Dix parachutistes français ont été tués en Afghanistan lors d’une embuscade à une cinquantaine de kilomètres à l’est de Kaboul.

Il s’agit de la plus grosse perte enregistrée dans les rangs de forces françaises depuis le début de leur intervention en Afghanistan, en 2001.

Les soldats étaient engagés dans un violent combat, qui a éclaté lundi, avec des talibans.
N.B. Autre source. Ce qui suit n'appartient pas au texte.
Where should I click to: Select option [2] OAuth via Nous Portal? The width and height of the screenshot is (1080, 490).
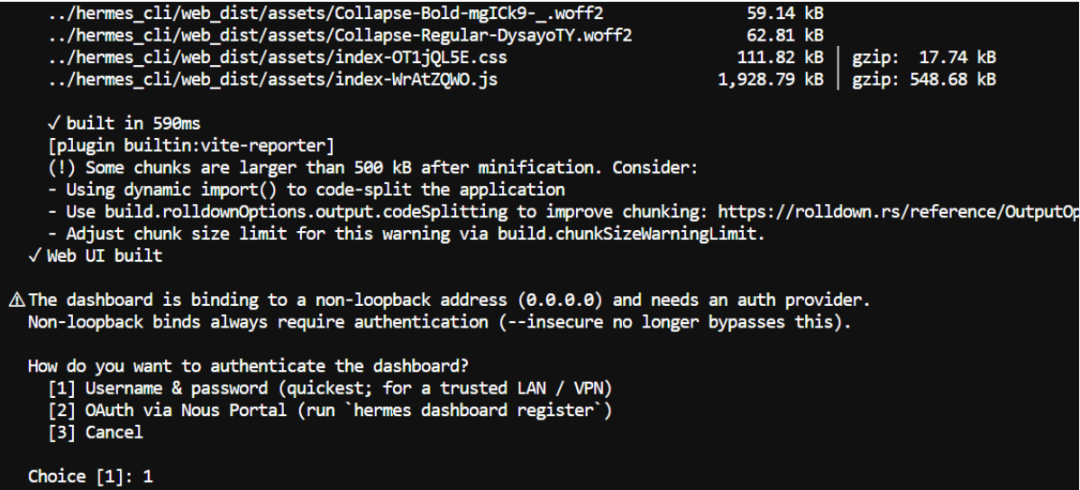click(330, 411)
Vingt-et-un autres militaires français ont été blessés.

Les victimes appartiennent au 8e Régiment de parachutistes d’infanterie de marine (RPIMA), basé à Castres (Tarn).

N.Sarkozy : "continuer le travail"

Le président français Nicolas Sarkozy s’est rendu mercredi à Kaboul où il a rendu hommage aux dix soldats français tués.
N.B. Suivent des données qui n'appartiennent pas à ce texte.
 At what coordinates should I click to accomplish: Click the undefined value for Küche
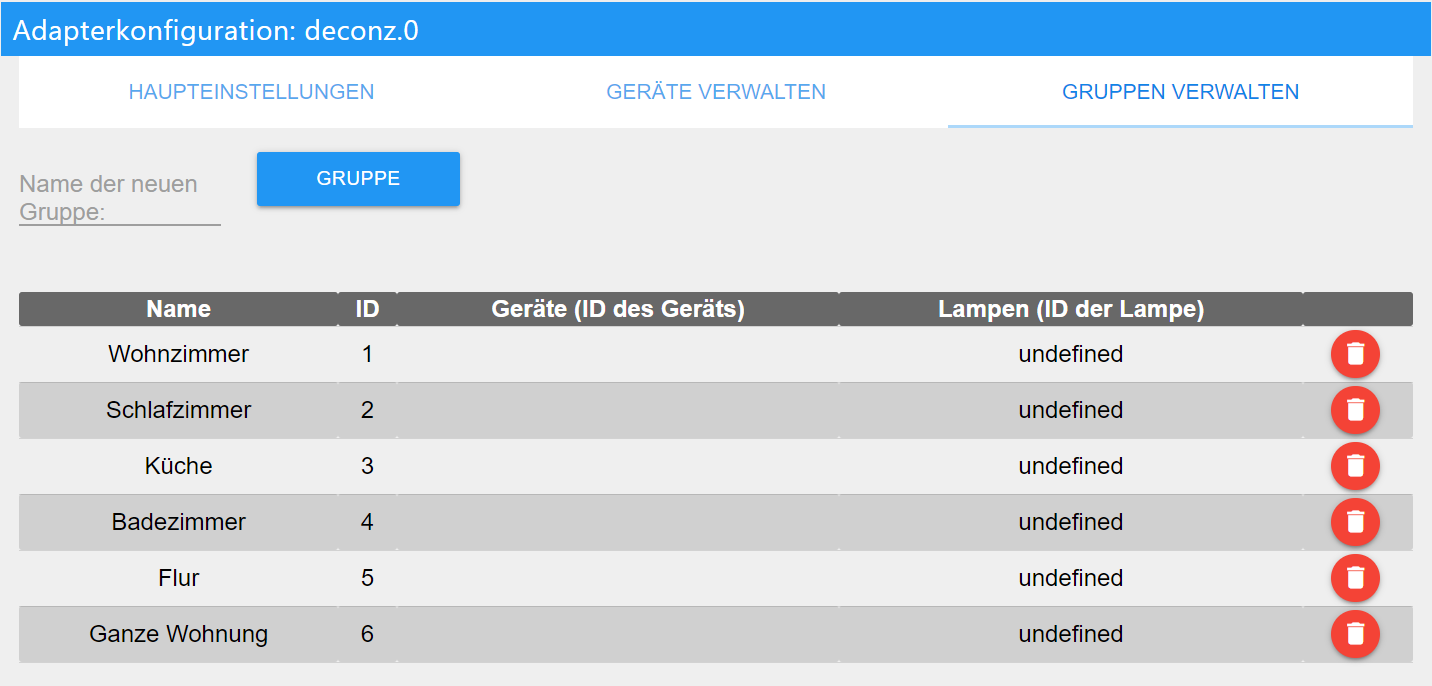[x=1069, y=466]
Le chef de l’Etat, accompagné du ministre des Affaires étrangères Bernard Kouchner et du ministre de la Défense Hervé Morin, est arrivé à 08H00 (03H30 GMT) à l’aéroport de Kaboul, et s’est aussitôt rendu en hélicoptère au camp Warehouse, quartier général du commandement régional de Kaboul de la Force internationale d’assistance à la sécurité de l’Otan.

Là, dans la banlieue de Kaboul, Nicolas Sarkozy s’est adressé aux militaires français réunis sur la place d’armes en leur demandant de "continuer le travail" et de "relever la tête", au nom du "combat contre le terrorisme" et la "liberté du monde".

Effectifs renforcés depuis août

L’armée française compte près de 1.800 hommes à Kaboul, où elle a pris le 5 août le commandement de la région "capitale", l’un des cinq secteurs définis par l’Otan en Afghanistan, aux côtés de soldats turcs et italiens.

Nicolas Sarkozy avait annoncé en avril, lors du sommet de l’Otan, le renforcement des effectifs militaires français en Afghanistan, décision vivement critiquée par l’opposition.

Quelque 700 soldats ont été déployés cet été dans la province de Kapisa, qui contrôle un accès stratégique à la capitale et où les insurgés sont bien implantés, dans le cadre des renforts promis par la France au sommet de l’Otan de Bucarest en avril.

Au total, environ 3.000 militaires français sont actuellement engagés en Afghanistan, au sein de la Force internationale d’assistance à la sécurité (FIAS) de l’Otan, principalement à Kaboul et dans la province de Kapisa, au nord-est de la capitale.

68% des Français opposés à cet engagement

Nicolas Sarkozy avait annoncé le renforcement des effectifs militaires français en Afghanistan devant le Parlement britannique le 26 mars, lors d’une visite d’État au Royaume-Uni.

L’envoi de 700 hommes supplémentaires dans l’Est afghan, confirmée officiellement lors du sommet de l’Otan à Bucarest, le 3 avril, avait été vivement critiquée par l’opposition française, qui s’inquiétait d’un enlisement dans un "nouveau Vietnam".

A l’époque, 68% des Français se déclaraient hostiles à cette décision.

Durant la campagne présidentielle de 2007, Nicolas Sarkozy avait pourtant affirmé que l’armée française n’avait pas vocation à rester "indéfiniment" sur le sol afghan. Le 26 avril 2007, dans l’entre-deux-tours, il déclarait sur France 2 : "La présence à long terme des troupes françaises à cet endroit du monde ne me semble pas décisive".

Le discours a changé au nom de la "realpolitik" - un atlantisme jugé excessif par l’opposition - et d’une volonté de réintégrer la France dans le commandement intégré de l’Otan, qu’elle a quitté en 1966.

Les militaires français visés par l’embuscade avaient relevé les forces américaines de la 101e division aéroportée américaine (101st Airborne Division) en juillet dernier, selon une source militaire française. La France a pris par ailleurs le commandement de la région de Kaboul le 6 août.

Il s’agit de la perte la plus lourde enregistrée dans les rangs français en Afghanistan depuis le début de l’intervention alliée contre les taliban, fin 2001. La France déplorait jusqu’à présent 13 morts, depuis 2002.